(Dataset entries)

########

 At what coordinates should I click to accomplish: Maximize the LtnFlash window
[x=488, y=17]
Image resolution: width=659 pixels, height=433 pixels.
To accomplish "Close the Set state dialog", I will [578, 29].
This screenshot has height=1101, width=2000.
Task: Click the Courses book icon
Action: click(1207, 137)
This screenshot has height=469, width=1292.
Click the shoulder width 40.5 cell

########

# Exercise task:
Output every line of the material above as a Markdown table with the columns "Row" and "Line", one row per line, leaving out any blank lines.

# Result of this exercise:
| Row | Line |
|---|---|
| 1 |  At what coordinates should I click to accomplish: Maximize the LtnFlash window |
| 2 | [x=488, y=17] |
| 3 | Image resolution: width=659 pixels, height=433 pixels. |
| 4 | To accomplish "Close the Set state dialog", I will [578, 29]. |
| 5 | This screenshot has height=1101, width=2000. |
| 6 | Task: Click the Courses book icon |
| 7 | Action: click(1207, 137) |
| 8 | This screenshot has height=469, width=1292. |
| 9 | Click the shoulder width 40.5 cell |